Other than that, the modern trend of sedentary lifestyles due to most back-breaking labour becoming obsolete does not help Nauru either. For them specifically, the sudden discovery of minerals lead to a boost in people’s incomes. Dis-incentivised from working anymore, the people of Nauru started spending more on processed food, and lost less calories. Kuwait (37.9%, at 11th place, right ahead of the US) is similar to Nauru in the sense that they also prospered based on exploitation of natural resources, namely petroleum, and such faced similar changes in diet and lifestyle.

Even though there are exceptions, the list’s top 50 is essentially dominated by developing African and South American countries, and several other island nations such as Nauru. This only shows the significance of the issue—developing countries are in need of a labour force capable of active manual labour.

As we all know, tobacco products are very heavily taxed in order to reduce consumption and to reduce costs associated with tobacco consumption. Such taxes that attempt to lower the scale of negative externalities are called Pigouvian taxes. By taxing tobacco products, people demand less tobacco, and in turn reduce the direct negative consequences of tobacco consumption on both themselves and the healthcare system.

Sugar taxes have come under the spotlight given the rapid increase in obesity rates not just in developing, but also developed nations. It’s not a new idea either, Samoa (47.3%) introduced it in 1984. Most forms of the implementation focus solely on sugary drinks rather than all forms of processed sugar, but even that seems to have a very strong effect: In 2013, the Mexican government introduced a tax on both sugary drinks and junk foods, and several recent papers in medical and nutrition journals have shown that these taxes did indeed reduce the sales of the taxed products. In turn, they can prevent hundreds of thousands of new cases of Type 2 diabetes, and many more heart attacks or deaths. One of these studies even goes to the extent to predict the amount of savings from this specific tax over the next decade: 983 million international dollars, nearly 10% of Mexico’s GDP.

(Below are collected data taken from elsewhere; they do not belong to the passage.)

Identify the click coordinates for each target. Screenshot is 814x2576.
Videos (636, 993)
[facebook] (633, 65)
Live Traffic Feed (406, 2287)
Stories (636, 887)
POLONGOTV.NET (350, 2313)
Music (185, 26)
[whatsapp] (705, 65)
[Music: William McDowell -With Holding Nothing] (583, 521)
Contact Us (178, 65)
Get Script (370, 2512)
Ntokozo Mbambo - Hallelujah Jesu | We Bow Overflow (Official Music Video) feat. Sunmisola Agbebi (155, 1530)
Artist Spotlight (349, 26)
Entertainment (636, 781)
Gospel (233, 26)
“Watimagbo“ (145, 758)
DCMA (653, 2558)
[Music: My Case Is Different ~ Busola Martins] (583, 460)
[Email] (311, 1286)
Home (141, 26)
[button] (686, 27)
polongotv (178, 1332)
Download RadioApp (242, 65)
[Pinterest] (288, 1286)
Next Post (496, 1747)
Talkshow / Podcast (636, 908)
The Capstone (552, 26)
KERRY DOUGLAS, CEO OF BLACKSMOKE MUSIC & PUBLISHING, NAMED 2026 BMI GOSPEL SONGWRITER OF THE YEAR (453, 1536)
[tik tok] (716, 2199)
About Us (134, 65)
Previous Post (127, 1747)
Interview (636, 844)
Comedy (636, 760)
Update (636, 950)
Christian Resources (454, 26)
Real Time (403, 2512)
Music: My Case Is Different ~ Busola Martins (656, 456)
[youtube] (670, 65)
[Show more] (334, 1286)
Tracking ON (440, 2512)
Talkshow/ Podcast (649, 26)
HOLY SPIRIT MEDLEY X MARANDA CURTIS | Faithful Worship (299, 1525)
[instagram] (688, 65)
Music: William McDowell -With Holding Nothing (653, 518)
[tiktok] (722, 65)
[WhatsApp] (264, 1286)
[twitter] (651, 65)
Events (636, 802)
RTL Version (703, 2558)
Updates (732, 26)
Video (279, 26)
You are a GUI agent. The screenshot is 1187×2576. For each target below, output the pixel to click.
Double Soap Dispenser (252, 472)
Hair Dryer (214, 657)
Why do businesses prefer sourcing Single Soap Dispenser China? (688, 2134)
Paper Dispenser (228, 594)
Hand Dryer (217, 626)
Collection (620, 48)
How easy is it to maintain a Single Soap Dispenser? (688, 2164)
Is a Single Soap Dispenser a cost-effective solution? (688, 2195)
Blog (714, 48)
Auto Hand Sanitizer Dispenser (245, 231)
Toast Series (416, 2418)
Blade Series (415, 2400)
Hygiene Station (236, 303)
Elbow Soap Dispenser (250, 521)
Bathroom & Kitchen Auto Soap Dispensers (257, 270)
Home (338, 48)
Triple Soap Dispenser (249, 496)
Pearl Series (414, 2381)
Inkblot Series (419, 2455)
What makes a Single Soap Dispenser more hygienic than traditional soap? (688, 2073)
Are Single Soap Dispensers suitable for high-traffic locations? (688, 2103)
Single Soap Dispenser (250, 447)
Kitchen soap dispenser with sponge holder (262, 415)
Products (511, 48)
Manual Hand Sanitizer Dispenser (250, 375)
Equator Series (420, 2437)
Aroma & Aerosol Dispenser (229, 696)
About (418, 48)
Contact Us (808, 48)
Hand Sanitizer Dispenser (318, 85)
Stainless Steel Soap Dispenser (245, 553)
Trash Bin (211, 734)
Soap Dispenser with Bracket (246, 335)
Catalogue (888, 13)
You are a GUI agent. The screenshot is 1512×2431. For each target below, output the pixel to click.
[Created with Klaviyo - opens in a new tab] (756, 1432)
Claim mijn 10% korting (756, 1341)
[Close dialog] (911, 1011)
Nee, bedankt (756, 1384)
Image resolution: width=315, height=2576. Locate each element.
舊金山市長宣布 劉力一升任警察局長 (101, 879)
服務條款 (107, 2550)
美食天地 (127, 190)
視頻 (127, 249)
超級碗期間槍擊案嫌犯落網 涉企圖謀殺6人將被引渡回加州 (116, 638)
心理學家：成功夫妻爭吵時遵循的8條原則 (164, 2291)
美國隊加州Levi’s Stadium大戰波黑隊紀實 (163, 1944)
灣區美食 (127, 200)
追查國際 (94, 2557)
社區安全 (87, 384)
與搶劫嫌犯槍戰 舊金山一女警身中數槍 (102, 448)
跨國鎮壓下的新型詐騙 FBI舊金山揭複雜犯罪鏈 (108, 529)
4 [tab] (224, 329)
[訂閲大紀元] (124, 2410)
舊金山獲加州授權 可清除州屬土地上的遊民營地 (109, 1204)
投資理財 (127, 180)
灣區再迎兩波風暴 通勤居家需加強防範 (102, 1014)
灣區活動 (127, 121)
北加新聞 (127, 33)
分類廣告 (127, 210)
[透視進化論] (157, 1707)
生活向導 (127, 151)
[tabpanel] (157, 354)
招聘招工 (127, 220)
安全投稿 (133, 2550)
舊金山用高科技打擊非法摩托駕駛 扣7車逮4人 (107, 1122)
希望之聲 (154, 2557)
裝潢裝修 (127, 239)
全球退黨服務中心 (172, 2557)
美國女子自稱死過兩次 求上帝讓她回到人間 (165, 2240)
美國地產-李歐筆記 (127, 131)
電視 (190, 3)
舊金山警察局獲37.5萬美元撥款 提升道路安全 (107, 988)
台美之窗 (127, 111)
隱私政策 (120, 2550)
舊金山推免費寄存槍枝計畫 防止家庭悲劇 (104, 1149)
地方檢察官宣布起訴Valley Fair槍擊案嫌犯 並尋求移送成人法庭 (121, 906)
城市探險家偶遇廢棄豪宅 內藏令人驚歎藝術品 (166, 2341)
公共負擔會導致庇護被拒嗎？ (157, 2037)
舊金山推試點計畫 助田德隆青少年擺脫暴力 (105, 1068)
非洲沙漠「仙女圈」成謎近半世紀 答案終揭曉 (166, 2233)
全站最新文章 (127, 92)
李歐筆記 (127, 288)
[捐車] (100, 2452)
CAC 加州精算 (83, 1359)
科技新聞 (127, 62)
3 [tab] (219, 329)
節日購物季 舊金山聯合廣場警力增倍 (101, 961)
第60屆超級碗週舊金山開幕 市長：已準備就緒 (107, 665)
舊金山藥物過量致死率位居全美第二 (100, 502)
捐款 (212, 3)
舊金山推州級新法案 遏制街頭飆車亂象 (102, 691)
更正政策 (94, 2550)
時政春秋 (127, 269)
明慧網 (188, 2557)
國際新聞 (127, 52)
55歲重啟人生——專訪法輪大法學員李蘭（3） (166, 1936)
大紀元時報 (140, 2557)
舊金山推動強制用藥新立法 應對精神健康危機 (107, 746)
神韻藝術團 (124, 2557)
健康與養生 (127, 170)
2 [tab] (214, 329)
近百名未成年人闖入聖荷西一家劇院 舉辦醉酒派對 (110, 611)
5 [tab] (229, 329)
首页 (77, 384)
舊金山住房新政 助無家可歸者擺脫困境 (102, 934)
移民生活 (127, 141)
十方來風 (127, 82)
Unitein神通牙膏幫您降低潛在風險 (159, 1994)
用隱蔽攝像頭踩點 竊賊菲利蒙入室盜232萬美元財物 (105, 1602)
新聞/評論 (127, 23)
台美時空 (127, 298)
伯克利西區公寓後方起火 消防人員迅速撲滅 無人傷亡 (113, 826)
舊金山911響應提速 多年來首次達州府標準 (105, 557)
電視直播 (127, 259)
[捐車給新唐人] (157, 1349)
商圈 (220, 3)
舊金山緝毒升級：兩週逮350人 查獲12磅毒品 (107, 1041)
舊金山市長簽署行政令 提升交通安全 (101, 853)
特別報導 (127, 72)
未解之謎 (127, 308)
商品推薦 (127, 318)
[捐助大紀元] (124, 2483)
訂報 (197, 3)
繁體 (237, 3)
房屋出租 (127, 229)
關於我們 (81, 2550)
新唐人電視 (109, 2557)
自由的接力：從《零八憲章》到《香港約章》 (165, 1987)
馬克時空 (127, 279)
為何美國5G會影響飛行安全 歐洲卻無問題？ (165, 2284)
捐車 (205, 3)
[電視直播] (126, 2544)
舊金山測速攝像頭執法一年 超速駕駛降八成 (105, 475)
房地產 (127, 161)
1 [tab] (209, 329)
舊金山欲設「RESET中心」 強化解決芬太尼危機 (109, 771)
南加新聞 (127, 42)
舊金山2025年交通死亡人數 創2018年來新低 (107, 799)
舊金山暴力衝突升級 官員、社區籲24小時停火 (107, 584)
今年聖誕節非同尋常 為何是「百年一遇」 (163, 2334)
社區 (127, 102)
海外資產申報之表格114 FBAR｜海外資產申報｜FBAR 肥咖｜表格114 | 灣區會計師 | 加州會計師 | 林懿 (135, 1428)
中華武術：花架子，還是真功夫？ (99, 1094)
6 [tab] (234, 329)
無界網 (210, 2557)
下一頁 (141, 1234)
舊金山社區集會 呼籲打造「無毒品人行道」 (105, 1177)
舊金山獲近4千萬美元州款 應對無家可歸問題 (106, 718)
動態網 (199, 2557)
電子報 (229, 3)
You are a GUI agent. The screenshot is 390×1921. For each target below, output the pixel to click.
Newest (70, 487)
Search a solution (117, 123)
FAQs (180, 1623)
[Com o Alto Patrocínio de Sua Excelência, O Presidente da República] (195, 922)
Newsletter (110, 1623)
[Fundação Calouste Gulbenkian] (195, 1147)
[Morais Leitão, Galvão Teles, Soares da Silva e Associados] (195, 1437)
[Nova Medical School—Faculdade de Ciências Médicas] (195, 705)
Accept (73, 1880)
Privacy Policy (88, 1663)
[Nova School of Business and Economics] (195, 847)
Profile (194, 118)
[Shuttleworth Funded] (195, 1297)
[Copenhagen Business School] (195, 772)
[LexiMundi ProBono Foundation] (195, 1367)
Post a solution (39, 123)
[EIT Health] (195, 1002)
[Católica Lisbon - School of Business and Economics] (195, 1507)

It seems that, similar to how developed nations have lower birth rates, education plays a very significant role here as well. Attempting to cut down obesity rates through one-size-fits-all attempts such as sugar taxes will likely not help in the long term: as soon as welfare and wealth increases, people will revert their diets back to accommodate more processed foods rich in fats and carbohydrates. A study by Abdulai found that, “…those who attained secondary and tertiary education had lower body mass indices and were much less likely to be overweight or obese…,” indicating that a combination of supplementary policies is necessary to combat obesity in developing nations.

Contributing heavily to healthcare costs through direct or indirect complications, obesity can impact developing nations even worse than developed nations. If no action is taken against it, lower life expectancies and a labour force unfit for the type of labour needed to bootstrap these countries’ economies can hinder their development even further.